[Phylobase-devl] unification of tree data slots

Thu Sep 17 03:32:06 CEST 2009

On Sep 16, 2009, at 5:47 PM, Ben Bolker wrote:

>
> To the best of my recollection, our reason for keeping them separate
> was that we thought that the majority of trees would have tip data  
> only,
> and that having node data would typically double the amount of data
> storage ... ?  or am I missing something here?

Ben, that's one issue, and there are some related ones.  See my  
comments below.

> François Michonneau wrote:
>>
>> Hi Jim,
>>
>> I totally agree with you. After rewriting the phylo4d constructor it
>> seemed to me that the distinction in the code between tip and node  
>> data
>> was unnecessary. It also seems to me that the advantages of having a
>> single slots for the data outweighs the annoyances it could create.
>>
>> I am also in favor on having a single slots for the labels. As for  
>> the
>> data, the same functions are used to build them and match them, so it
>> would be natural to have them in a single place.
>>
>> Finally, I think the Nnode slot was there to match the structure of
>> phylo objects. But, it seems superfluous with the tests that S4  
>> methods
>> bring.

That's my recollection also, +1 for removing it.

>> I'm quite busy but would be keen on finding some time to help
>> implementing these changes if other people agree...
>>
>> Cheers,
>>
>> -- François
>>
>> On Wed, 2009-09-16 at 15:17 -0700, Jim Regetz wrote:
>>> Hi all,
>>>
>>> Promises, promises. I know I swore off any more pre-release  
>>> proposals,
>>> but because this involves class modification, I see this as a  
>>> speak now
>>> or forever hold my peace sort of thing!

Please, keep the proposed improvements coming!  That said, I'm not  
sure this is the last chance to make this type of change.  There are  
good accessors to both of these slots, so we should be able to change  
what is really an implementation detail at a later date.  I know it  
wishful thinking, but people shouldn't complain about class changes,  
if we give them a way to be future proofed.

The other thing lurking in the background here is the implementation  
of pdata which is/was to be a class for storing data for trees.  It  
would be capable of handling more complicated data types (such as a  
vector for a tip trait instead of a single value.  It never really got  
going, and I don't know what it's future is...

>>> While fleshing out unit tests, I ran into some minor issues  
>>> involving
>>> tdata.
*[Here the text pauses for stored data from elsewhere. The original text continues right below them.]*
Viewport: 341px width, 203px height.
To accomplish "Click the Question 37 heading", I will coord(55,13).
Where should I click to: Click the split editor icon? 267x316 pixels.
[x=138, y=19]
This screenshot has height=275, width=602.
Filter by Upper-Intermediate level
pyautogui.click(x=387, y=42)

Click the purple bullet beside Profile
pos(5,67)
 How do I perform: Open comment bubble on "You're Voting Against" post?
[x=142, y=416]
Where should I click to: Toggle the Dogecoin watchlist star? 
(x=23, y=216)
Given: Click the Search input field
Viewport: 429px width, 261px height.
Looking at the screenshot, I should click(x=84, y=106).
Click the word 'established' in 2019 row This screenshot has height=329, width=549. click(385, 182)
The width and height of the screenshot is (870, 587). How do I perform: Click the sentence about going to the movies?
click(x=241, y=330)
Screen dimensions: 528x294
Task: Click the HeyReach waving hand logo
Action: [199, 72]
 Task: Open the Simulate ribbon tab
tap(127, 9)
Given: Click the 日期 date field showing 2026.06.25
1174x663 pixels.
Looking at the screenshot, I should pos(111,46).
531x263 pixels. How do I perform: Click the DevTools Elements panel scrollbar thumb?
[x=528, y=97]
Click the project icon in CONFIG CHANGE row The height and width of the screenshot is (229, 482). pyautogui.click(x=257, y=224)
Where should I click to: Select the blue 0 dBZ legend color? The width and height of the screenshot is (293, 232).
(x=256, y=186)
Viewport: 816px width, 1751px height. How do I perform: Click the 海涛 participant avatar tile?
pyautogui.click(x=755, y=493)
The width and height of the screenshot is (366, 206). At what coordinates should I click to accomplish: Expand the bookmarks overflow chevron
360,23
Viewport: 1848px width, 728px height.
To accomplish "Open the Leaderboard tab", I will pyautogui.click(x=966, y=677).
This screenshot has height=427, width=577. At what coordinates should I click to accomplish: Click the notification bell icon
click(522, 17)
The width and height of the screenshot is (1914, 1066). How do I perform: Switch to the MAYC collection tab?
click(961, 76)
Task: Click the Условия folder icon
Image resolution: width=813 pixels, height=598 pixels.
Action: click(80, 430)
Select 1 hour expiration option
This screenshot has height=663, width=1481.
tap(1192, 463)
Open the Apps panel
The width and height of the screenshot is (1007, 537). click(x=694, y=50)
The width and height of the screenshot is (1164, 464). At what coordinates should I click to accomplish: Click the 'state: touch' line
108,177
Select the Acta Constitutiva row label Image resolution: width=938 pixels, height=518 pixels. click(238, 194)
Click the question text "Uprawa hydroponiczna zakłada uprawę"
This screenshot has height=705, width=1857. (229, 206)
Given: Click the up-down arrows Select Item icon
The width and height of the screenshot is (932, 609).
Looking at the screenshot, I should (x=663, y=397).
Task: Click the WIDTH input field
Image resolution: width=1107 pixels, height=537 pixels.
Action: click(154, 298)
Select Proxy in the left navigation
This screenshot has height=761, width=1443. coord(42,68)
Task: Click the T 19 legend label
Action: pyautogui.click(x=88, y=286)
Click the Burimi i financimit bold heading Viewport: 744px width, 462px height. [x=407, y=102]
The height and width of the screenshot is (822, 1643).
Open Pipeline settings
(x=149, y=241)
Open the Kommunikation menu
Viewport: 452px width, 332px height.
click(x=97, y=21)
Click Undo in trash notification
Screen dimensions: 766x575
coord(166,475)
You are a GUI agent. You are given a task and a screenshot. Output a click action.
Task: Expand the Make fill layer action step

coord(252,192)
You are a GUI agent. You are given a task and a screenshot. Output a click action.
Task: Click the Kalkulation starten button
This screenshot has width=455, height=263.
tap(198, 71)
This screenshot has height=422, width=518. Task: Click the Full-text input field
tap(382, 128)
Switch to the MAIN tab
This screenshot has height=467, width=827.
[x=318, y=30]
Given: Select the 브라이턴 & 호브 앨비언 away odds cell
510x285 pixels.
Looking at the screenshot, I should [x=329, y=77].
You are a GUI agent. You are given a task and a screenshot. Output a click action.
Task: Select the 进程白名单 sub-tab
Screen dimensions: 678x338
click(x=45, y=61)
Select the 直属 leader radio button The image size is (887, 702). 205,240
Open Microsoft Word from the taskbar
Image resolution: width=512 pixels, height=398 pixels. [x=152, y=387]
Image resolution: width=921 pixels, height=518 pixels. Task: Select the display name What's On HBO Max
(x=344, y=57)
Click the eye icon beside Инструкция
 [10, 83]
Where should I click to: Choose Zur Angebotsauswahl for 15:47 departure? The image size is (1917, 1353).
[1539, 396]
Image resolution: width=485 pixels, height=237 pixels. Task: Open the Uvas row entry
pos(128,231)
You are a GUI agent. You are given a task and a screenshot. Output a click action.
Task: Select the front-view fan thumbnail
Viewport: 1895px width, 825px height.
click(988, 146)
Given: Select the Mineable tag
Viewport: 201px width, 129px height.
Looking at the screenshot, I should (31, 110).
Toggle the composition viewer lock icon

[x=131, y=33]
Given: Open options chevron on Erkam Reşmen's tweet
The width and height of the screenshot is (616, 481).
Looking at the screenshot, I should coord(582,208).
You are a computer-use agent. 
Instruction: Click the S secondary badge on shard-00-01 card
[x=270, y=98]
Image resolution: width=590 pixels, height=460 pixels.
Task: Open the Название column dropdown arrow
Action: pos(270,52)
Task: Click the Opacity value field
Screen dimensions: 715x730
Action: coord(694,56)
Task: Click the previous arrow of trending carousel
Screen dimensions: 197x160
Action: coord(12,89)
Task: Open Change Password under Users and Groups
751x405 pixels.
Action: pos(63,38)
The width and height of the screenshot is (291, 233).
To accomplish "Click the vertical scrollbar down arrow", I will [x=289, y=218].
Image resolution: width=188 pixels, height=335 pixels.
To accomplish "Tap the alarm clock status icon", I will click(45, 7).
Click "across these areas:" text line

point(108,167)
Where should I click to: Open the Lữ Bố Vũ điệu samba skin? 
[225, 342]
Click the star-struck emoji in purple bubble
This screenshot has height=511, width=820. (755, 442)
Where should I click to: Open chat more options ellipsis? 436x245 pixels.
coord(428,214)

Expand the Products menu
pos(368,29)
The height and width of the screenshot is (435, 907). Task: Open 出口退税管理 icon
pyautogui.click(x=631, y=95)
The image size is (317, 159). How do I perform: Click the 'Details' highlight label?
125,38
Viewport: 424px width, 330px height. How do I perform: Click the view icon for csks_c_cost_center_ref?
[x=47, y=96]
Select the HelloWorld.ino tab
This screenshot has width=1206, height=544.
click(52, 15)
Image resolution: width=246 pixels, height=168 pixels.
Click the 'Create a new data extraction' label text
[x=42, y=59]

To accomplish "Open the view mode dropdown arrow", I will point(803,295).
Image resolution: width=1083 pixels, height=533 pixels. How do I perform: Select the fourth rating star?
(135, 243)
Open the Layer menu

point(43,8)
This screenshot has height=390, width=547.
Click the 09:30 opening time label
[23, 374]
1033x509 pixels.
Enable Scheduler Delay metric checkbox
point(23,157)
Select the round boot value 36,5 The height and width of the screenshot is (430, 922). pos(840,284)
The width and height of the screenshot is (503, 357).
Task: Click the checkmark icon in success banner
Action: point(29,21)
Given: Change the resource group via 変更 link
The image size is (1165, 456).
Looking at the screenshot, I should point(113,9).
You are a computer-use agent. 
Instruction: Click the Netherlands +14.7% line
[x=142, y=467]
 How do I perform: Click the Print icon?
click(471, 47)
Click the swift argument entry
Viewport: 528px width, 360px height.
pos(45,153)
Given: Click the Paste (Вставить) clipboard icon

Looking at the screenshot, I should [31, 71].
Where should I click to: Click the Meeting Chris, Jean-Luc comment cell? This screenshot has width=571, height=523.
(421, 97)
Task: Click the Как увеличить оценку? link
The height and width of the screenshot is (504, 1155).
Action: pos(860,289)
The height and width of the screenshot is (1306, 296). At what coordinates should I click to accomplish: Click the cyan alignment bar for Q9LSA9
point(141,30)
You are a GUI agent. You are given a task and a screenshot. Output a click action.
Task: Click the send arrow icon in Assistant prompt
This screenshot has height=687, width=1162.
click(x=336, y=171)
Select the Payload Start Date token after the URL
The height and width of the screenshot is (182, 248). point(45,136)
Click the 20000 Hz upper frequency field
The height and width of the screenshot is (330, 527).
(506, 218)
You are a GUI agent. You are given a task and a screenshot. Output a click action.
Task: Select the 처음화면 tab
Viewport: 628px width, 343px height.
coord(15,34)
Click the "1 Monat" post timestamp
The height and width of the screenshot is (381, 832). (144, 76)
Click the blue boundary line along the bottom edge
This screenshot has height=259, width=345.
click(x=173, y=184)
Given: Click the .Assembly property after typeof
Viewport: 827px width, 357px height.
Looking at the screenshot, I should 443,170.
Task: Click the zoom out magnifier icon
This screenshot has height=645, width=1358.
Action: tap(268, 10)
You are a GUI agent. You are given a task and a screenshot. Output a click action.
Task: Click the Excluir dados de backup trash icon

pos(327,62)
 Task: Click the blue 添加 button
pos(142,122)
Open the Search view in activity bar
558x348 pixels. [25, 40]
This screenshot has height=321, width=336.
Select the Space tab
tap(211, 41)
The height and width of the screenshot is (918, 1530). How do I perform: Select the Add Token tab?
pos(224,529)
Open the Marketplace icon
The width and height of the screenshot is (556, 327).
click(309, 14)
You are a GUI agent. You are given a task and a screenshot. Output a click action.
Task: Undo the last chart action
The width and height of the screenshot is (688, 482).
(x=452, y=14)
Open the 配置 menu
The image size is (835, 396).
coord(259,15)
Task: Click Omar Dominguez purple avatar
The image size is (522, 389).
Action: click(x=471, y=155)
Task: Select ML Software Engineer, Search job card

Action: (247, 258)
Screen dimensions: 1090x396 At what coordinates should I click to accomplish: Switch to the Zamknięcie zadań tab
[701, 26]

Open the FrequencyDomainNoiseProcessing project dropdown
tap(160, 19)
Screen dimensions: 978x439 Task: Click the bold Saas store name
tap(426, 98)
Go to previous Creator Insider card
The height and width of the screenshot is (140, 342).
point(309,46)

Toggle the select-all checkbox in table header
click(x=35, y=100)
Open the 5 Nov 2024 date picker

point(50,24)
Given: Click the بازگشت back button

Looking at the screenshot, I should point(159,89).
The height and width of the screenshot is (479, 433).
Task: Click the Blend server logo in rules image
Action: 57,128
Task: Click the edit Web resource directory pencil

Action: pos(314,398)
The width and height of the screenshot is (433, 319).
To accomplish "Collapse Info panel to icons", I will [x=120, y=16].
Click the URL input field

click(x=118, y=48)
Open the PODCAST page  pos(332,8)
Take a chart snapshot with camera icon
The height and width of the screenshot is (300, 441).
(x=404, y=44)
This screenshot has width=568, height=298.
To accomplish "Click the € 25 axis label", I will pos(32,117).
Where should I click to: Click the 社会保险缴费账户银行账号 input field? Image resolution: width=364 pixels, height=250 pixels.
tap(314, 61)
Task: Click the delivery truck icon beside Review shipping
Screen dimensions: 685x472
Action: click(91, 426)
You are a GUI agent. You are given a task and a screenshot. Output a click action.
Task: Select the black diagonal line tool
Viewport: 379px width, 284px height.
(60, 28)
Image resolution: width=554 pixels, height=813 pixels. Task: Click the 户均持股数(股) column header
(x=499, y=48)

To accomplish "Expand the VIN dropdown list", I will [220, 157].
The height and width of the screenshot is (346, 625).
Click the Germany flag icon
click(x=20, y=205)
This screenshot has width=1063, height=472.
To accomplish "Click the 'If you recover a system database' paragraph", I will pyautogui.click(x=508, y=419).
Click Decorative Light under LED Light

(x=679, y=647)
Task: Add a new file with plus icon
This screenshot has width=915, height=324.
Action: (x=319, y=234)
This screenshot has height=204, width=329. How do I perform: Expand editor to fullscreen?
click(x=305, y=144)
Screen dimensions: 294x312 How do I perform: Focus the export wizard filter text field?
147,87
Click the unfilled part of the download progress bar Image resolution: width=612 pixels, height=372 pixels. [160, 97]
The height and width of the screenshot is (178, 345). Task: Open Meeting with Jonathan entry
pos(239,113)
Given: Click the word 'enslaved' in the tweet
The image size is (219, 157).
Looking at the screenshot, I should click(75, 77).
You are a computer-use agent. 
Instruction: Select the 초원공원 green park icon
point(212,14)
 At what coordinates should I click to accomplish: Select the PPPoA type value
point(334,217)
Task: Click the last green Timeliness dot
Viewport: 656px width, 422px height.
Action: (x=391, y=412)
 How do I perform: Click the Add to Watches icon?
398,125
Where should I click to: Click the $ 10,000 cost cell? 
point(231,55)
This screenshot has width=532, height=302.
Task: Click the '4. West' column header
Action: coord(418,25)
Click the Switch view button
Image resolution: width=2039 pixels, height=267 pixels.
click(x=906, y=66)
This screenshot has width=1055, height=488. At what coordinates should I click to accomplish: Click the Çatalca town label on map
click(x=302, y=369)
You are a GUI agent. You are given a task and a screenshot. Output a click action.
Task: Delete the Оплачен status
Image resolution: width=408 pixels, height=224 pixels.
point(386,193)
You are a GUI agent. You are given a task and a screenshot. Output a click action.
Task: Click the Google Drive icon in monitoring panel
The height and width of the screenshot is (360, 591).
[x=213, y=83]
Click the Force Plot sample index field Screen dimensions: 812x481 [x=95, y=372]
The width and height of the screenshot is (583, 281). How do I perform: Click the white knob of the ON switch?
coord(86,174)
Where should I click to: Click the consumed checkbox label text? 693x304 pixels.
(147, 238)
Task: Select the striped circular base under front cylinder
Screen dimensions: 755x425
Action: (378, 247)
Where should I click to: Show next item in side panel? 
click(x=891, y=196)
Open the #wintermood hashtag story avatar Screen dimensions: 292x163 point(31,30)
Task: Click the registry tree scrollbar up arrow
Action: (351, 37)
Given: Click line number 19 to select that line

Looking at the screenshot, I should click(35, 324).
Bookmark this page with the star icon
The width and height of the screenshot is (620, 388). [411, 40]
What I thought would be quick fixes raised thorny questions  
>>> about
>>> how to coordinate node.data and tip.data more robustly, and I kept
>>> coming back to the idea that one structural change in the phylo4d  
>>> class
>>> would do wonders for simplifying tree data management:
>>>
>>> What would folks think about having a single 'data' slot (it could  
>>> be
>>> called something else), rather than keeping 'tip.data' and  
>>> 'node.data'
>>> in separate slots?

I think this was discussed at least once in the past.  Others will  
need to fill in the details of that conversation.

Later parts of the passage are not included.